#### EXERCISE GOAL
Starting at the line that holds "高知県(2) (245, 2396)" and stopping at the line that holds "MY ACCOUNT (236, 379)", restate the records below word for word, with both of those lines included.

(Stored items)
┏━━
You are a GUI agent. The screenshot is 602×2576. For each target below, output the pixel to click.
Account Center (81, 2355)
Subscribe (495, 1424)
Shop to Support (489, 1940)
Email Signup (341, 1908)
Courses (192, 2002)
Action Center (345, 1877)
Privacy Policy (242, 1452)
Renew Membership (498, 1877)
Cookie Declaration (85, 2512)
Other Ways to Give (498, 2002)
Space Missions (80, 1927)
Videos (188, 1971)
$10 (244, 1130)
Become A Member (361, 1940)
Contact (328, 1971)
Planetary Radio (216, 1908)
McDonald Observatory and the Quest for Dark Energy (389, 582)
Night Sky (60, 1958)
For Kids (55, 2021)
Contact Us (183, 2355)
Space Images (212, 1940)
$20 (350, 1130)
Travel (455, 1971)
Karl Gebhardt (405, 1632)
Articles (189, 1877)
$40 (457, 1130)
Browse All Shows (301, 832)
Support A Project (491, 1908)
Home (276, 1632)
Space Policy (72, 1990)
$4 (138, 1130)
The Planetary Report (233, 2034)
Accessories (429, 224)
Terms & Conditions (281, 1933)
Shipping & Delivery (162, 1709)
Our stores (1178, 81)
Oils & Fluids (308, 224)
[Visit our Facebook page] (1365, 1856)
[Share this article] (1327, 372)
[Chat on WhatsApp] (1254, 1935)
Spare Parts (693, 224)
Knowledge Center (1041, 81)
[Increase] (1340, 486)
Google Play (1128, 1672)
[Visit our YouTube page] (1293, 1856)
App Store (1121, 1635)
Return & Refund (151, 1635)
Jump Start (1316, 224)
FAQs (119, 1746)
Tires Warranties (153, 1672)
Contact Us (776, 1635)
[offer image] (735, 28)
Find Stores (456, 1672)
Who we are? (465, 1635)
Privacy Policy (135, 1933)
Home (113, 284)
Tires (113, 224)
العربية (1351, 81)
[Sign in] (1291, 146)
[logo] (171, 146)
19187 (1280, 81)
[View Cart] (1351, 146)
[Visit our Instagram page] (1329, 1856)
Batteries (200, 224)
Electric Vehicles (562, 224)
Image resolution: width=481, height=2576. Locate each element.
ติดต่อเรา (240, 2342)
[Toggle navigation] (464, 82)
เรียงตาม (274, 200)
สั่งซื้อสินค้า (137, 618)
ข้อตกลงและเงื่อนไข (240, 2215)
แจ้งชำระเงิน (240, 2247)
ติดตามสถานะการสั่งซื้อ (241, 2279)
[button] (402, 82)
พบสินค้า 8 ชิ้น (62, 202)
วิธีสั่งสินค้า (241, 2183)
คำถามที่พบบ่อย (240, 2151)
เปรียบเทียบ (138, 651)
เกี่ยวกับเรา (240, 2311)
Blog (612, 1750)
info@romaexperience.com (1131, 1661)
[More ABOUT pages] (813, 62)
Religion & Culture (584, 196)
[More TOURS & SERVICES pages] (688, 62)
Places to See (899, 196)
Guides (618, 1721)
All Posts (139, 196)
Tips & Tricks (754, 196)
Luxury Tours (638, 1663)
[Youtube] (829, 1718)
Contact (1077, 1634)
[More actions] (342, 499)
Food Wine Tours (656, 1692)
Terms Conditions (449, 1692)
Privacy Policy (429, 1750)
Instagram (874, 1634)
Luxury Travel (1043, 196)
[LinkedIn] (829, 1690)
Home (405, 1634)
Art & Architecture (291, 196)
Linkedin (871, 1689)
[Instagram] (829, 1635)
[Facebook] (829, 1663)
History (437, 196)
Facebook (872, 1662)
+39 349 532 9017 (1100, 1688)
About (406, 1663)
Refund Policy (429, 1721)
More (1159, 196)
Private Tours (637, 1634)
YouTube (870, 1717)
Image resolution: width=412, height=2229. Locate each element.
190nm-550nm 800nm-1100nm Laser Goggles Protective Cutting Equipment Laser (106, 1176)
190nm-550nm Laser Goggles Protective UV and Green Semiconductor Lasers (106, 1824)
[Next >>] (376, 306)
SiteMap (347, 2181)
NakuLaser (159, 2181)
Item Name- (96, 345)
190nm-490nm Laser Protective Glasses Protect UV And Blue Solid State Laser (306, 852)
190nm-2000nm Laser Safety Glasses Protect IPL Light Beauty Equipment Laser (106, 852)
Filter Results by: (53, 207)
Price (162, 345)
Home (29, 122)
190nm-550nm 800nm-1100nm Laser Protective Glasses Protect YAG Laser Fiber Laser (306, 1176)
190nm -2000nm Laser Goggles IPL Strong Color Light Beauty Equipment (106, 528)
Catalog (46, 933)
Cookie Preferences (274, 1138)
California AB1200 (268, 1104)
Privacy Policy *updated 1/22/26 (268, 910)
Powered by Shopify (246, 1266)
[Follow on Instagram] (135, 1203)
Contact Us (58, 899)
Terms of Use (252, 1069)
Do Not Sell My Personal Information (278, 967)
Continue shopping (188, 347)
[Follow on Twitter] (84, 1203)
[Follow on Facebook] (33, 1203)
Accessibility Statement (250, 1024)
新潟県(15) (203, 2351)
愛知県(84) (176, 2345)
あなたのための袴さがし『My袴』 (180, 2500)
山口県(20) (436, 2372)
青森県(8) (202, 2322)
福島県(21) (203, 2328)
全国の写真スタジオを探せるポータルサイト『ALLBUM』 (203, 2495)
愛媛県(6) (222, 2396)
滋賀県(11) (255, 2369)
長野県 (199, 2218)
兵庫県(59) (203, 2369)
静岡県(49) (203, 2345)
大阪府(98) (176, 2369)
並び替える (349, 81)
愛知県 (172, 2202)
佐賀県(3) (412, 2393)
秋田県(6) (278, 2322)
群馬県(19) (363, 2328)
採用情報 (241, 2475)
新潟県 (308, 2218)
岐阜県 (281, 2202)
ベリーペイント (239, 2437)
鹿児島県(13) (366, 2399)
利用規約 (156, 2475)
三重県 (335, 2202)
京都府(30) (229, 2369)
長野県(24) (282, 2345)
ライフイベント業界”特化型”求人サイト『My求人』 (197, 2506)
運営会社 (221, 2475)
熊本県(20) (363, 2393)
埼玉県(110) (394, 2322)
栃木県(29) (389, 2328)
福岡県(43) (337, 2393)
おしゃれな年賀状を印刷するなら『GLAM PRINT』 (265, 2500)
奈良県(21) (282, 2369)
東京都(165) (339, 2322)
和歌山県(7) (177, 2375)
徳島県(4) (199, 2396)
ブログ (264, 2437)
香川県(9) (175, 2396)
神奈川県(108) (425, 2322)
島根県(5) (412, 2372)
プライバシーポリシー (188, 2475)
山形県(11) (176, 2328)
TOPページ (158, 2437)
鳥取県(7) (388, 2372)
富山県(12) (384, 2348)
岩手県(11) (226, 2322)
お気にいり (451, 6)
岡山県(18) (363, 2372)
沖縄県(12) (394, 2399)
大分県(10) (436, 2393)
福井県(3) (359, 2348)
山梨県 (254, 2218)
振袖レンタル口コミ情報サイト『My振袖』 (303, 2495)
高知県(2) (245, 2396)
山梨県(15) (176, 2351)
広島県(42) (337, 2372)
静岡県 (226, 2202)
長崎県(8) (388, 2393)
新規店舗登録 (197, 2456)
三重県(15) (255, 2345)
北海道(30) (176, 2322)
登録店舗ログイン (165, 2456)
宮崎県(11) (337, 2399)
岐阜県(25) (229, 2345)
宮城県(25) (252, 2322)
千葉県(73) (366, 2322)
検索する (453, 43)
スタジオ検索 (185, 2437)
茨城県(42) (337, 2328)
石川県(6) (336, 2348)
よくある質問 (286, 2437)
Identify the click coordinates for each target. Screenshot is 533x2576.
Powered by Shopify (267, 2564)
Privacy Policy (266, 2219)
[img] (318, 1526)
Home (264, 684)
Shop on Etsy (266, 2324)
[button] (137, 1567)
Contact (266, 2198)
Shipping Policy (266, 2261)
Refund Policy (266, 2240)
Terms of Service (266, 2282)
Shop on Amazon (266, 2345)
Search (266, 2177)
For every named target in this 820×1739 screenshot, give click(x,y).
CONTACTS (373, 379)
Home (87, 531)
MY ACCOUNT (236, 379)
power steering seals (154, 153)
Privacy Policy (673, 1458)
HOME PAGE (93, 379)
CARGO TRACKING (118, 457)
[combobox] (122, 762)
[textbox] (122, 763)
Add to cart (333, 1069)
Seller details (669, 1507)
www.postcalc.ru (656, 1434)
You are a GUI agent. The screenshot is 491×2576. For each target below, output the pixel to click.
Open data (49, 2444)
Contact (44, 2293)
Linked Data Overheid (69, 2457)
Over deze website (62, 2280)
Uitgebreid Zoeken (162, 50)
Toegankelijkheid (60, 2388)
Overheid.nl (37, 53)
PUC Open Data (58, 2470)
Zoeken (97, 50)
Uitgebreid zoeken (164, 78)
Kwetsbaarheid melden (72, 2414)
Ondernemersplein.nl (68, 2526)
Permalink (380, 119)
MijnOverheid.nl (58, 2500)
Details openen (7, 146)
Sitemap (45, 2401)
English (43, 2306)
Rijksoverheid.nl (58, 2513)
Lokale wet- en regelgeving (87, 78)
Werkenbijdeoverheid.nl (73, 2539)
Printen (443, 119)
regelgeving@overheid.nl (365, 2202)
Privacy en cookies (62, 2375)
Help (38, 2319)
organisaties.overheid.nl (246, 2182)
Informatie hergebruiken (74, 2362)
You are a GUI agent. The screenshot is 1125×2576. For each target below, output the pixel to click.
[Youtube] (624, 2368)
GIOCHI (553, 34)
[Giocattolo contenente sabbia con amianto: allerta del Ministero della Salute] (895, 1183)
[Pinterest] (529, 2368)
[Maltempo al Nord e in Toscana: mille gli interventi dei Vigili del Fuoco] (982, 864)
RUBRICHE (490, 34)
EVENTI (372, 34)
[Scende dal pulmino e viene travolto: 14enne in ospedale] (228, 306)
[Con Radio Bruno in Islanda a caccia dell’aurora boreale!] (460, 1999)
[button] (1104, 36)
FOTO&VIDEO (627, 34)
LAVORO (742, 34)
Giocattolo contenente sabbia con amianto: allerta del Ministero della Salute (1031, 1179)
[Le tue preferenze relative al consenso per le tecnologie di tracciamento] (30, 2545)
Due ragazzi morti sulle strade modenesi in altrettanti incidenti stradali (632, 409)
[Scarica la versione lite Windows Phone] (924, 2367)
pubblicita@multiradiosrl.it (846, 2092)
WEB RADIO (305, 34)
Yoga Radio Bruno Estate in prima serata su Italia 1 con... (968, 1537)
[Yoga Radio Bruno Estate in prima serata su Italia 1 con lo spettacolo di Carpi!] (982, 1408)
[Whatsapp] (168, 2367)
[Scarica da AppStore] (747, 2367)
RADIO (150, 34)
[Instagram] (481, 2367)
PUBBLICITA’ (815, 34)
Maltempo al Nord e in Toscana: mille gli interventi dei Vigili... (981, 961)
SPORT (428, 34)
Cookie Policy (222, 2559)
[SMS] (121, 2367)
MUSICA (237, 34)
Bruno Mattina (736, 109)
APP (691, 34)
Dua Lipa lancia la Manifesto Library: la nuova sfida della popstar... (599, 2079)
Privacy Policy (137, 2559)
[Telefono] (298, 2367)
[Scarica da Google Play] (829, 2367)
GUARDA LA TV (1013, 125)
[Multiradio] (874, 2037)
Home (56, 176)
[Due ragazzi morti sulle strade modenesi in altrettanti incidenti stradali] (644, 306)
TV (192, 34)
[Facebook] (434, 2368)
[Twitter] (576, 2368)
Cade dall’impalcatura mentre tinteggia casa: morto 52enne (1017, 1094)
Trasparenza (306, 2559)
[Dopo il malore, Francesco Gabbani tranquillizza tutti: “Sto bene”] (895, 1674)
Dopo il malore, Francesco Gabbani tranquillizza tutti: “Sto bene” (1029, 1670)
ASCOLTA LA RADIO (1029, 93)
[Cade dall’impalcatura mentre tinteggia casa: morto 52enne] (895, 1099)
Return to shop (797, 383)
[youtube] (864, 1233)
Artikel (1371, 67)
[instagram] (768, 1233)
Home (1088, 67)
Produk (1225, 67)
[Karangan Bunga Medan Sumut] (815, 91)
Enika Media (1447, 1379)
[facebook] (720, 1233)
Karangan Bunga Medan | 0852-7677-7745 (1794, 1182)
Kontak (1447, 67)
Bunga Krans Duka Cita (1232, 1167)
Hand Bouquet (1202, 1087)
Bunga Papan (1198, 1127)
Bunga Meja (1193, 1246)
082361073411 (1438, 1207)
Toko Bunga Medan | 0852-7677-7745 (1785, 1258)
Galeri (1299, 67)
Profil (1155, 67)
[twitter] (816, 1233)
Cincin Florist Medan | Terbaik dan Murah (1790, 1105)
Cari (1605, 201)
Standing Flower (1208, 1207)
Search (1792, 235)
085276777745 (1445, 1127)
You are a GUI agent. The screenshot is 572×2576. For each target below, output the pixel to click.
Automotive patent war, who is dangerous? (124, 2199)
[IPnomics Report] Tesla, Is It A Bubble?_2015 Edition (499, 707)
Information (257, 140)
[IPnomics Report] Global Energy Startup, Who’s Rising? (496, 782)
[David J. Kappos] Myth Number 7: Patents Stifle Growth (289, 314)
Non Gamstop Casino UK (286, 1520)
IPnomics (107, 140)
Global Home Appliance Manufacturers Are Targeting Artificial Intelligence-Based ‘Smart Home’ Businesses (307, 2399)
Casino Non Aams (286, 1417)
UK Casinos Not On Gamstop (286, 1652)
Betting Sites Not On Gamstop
┗━━
#### TASK OUTPUT
高知県(2) (245, 2396)
山梨県(15) (176, 2351)
広島県(42) (337, 2372)
静岡県 (226, 2202)
長崎県(8) (388, 2393)
新規店舗登録 (197, 2456)
三重県(15) (255, 2345)
北海道(30) (176, 2322)
登録店舗ログイン (165, 2456)
宮崎県(11) (337, 2399)
岐阜県(25) (229, 2345)
宮城県(25) (252, 2322)
千葉県(73) (366, 2322)
検索する (453, 43)
スタジオ検索 (185, 2437)
茨城県(42) (337, 2328)
石川県(6) (336, 2348)
よくある質問 (286, 2437)
Identify the click coordinates for each target. Screenshot is 533x2576.
Powered by Shopify (267, 2564)
Privacy Policy (266, 2219)
[img] (318, 1526)
Home (264, 684)
Shop on Etsy (266, 2324)
[button] (137, 1567)
Contact (266, 2198)
Shipping Policy (266, 2261)
Refund Policy (266, 2240)
Terms of Service (266, 2282)
Shop on Amazon (266, 2345)
Search (266, 2177)
For every named target in this 820×1739 screenshot, give click(x,y).
CONTACTS (373, 379)
Home (87, 531)
MY ACCOUNT (236, 379)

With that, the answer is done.